Casablanca is my ultimate catch.
Greg Petroff

 

Anything directed by Brian de Palma (even the duds).
Josh Rosenblum

 

For me the movie that I will watch no matter what, even if I have missed half is Billy Wilder’s Stalag 17. William Holden as Sefton is the perfect anti-hero. Rude, self serving, arrogant — all the things I admire in a person.

The true genius of this movie is how it goes from intense drama as the characters try to survive to near slapstick comedy with the antics of Shapiro and Animal. Each of the characters is multi-dimensional, from the fresh faced kid who isn’t that innocent to the mute Joey with his morose flute.

But to me the best scene, which I have seen hundreds of times is the climax where William Holden confronts the Nazi spy Peter Graves (Security) who has been posing as the all-American fly boy from Cleveland. Much to my wife’s dismay I can do 90% of the dialogue without missing a beat.

The moment that sticks out to me the most is after Sefton has exposed the spy and redeemed himself after being accused of being a spy, another POW says “Brother were we all wet about you.” Sefton replies by striking a match on the other man’s face, lights his cigar and says “forget about it.”

Throughout the movie Sefton displays a mercenary attitude and profiteers off the other POWs. He is more concerned about his comfort then anything else. After he exposes the Nazi spy, rather than there being some crappy apology or all-American group hug he is still in it for himself. The only hint of morality is he can’t allow the spy to continue his work.
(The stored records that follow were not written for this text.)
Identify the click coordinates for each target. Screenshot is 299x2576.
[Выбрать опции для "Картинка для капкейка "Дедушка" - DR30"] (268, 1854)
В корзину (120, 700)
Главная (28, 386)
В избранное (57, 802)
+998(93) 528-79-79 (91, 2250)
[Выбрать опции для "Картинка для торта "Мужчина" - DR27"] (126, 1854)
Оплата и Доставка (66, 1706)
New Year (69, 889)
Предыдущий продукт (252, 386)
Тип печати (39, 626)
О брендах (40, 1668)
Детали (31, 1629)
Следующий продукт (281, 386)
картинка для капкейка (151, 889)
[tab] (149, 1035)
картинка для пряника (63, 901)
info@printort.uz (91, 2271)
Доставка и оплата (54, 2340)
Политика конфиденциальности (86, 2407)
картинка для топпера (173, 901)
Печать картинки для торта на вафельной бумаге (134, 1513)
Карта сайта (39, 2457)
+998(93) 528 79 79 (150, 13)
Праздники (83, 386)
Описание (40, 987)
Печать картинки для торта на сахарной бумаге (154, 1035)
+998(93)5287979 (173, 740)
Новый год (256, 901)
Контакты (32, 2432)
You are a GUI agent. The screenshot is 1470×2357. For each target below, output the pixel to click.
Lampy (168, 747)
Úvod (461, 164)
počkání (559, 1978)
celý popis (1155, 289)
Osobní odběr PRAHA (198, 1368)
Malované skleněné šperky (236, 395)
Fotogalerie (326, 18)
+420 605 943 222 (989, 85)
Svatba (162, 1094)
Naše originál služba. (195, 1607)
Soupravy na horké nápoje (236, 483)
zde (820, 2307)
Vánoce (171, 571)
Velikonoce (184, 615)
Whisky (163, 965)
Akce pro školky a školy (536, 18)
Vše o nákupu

Unlike most Hollywood characters his motives are not clear. He acts partly out of self-preservation and partly out of a latent desire to stick it to the enemy and if he profits from it all the better. All too often in the movies we see a character transformed from jerk to prince. In this movie he goes from jerk to jerk with a conscience.
David Kaplan

 

The first three that come to mind immediately are:
The Adventures of Robin Hood with Flynn.
The Hunchback of Notre Dame with Laughton.
All About Eve with Bette.
One more: Fahrenheit 451.
Lucine K.

 

I’d have to say there is one move about all others that “catches” me — The Shawshank Redemption. I’ll watch it every time! I think it’s Andy Dufresne’s methodical plan to escape from prison and his success at the end. It shows me time and time again that if you are focused you can achieve anything!